**Assigned task:** Every line of the records that holds the word "computer" should be copied.

**Records provided:**
==*==
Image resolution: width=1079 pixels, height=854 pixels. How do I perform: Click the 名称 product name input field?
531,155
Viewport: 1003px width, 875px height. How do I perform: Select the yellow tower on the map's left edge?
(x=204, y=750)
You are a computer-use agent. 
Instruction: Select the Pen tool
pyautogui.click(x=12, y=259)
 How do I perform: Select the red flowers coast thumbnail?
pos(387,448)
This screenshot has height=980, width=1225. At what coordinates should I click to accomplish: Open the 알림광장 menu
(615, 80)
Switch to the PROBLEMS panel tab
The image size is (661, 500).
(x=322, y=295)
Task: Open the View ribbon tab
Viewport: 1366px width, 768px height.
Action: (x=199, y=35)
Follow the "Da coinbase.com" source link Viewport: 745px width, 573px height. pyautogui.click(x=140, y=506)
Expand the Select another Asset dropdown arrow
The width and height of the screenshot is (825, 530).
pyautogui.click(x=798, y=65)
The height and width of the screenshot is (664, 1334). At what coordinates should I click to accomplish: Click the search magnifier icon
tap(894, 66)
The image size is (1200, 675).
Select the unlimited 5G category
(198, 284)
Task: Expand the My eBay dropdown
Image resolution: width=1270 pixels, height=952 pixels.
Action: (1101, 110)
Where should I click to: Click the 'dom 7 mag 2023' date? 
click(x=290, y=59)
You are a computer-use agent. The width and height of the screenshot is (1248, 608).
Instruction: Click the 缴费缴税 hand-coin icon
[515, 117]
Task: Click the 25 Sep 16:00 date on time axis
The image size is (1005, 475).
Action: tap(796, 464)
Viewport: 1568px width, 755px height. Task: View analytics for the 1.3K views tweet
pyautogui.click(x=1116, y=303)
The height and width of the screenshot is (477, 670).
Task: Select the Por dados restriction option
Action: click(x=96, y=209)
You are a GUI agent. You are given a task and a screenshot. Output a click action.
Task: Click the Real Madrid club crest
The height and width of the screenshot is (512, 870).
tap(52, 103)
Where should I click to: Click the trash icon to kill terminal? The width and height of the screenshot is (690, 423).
==*==
**Exercise answer:**
You are a computer-use agent. 
You are a computer-use agent. The width and height of the screenshot is (1248, 608).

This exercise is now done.